Given exercise: Write out the rows word for word, starting with the first row and going on through the line that contains "Looking at the screenshot, I should tap(795, 56).", including that line.

━━━━━━━━

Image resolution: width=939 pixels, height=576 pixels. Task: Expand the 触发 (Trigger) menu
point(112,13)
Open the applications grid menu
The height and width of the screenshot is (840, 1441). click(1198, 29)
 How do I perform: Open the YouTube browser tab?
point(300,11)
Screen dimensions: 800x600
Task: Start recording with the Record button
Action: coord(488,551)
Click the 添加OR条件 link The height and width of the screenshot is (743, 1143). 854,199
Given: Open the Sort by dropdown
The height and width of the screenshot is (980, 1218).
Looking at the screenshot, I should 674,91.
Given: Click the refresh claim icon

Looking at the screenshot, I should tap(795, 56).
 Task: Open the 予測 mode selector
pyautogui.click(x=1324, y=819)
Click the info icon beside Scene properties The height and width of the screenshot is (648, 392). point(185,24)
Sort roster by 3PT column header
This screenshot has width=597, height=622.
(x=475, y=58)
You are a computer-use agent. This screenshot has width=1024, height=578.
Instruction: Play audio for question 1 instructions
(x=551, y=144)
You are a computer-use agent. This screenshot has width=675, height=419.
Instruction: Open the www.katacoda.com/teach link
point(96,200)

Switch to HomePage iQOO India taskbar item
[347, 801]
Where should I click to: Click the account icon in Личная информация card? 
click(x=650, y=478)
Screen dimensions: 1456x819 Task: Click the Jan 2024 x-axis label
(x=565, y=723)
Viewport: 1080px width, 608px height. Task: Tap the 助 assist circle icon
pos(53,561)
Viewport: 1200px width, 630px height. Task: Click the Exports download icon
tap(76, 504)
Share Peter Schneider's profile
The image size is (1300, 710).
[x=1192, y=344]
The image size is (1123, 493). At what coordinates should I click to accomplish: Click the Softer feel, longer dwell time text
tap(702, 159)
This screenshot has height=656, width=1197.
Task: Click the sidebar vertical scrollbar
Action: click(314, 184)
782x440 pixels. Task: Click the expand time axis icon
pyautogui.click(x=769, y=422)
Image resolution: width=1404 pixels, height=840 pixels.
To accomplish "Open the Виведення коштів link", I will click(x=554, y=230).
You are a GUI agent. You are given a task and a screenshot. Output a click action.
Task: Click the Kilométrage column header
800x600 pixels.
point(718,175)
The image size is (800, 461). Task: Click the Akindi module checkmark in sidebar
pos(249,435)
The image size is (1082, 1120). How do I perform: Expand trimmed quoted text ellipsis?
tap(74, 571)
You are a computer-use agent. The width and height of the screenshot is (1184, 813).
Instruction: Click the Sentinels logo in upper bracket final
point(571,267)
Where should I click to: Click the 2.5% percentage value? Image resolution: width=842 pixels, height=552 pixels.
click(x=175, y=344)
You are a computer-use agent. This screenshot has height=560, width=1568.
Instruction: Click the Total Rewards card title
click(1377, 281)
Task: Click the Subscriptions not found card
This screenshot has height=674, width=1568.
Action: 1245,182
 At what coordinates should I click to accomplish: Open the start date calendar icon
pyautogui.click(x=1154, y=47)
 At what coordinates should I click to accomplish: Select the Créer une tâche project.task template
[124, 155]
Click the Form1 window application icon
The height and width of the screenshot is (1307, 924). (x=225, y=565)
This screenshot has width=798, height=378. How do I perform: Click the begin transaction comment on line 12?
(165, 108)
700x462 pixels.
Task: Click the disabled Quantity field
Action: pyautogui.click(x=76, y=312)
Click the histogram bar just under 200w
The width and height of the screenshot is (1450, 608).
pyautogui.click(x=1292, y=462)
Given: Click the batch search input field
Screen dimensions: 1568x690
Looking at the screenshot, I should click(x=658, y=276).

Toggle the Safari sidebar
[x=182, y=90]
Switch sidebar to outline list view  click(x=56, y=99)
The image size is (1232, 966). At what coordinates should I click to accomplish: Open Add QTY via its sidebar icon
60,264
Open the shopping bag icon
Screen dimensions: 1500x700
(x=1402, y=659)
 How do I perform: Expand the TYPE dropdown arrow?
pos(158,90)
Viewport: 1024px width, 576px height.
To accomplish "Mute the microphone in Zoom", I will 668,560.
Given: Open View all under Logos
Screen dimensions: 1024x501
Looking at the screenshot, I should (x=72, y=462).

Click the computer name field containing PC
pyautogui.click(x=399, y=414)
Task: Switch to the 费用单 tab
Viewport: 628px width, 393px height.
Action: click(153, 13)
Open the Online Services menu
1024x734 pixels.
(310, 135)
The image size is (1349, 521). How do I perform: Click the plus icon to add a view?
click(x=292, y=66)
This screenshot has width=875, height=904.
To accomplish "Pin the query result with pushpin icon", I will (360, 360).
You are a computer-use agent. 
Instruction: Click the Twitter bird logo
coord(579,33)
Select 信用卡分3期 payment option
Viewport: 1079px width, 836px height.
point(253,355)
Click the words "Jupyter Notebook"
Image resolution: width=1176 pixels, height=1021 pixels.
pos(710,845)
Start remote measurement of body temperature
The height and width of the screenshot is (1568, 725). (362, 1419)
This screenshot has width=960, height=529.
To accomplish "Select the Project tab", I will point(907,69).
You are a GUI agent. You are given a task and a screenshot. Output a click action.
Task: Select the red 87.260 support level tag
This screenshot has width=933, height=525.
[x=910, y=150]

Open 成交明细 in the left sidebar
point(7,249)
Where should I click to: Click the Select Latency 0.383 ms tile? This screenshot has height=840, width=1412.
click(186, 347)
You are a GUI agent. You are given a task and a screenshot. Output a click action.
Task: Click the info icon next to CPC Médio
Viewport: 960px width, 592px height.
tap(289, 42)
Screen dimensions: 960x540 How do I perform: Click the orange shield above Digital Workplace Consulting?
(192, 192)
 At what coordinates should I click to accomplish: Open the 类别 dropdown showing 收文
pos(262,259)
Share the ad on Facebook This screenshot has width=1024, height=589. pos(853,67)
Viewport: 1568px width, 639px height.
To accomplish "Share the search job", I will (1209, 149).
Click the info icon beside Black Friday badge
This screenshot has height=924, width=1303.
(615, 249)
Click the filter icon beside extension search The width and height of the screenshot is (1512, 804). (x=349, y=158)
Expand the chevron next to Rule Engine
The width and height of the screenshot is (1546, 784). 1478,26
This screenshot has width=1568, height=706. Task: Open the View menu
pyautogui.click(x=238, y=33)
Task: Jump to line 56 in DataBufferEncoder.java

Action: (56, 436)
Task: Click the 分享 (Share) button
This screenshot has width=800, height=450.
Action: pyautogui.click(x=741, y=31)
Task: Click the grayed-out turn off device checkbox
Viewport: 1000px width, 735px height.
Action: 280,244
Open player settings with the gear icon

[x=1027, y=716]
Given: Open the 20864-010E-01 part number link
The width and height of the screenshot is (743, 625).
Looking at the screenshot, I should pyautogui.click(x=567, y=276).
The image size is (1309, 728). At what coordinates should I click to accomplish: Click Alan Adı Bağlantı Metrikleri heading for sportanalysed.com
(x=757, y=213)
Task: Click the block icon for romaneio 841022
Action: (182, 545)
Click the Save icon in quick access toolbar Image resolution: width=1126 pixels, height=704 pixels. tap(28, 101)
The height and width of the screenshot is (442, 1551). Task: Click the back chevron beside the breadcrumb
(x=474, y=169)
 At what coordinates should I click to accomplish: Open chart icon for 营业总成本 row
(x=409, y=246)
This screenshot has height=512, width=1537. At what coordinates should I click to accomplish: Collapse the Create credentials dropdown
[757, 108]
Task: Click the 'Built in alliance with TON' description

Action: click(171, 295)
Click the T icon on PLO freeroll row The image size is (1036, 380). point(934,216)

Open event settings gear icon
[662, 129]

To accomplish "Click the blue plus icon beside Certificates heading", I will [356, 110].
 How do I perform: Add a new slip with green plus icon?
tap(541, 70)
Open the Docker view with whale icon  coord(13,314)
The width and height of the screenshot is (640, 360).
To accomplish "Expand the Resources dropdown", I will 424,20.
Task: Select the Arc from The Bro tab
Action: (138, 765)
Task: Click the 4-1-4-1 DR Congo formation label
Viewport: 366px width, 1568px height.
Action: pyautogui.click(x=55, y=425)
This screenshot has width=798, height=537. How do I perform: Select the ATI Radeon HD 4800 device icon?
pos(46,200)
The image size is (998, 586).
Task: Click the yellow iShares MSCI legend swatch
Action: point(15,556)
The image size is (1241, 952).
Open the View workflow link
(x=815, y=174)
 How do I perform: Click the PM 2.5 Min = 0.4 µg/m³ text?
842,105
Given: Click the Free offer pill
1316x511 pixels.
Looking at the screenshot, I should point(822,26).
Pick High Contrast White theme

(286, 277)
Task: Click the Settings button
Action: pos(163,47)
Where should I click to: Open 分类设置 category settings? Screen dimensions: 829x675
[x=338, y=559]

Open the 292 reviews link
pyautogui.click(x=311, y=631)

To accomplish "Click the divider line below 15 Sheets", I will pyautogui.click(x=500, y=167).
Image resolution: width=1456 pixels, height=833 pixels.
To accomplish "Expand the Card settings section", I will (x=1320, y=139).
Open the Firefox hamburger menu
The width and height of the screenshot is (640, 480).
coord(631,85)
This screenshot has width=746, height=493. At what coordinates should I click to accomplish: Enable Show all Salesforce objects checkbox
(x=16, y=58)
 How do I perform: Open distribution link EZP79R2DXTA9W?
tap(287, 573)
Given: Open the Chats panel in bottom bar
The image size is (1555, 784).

━━━━━━━━

Answer to this problem:
Image resolution: width=939 pixels, height=576 pixels. Task: Expand the 触发 (Trigger) menu
point(112,13)
Open the applications grid menu
The height and width of the screenshot is (840, 1441). click(1198, 29)
 How do I perform: Open the YouTube browser tab?
point(300,11)
Screen dimensions: 800x600
Task: Start recording with the Record button
Action: coord(488,551)
Click the 添加OR条件 link The height and width of the screenshot is (743, 1143). 854,199
Given: Open the Sort by dropdown
The height and width of the screenshot is (980, 1218).
Looking at the screenshot, I should 674,91.
Given: Click the refresh claim icon

Looking at the screenshot, I should tap(795, 56).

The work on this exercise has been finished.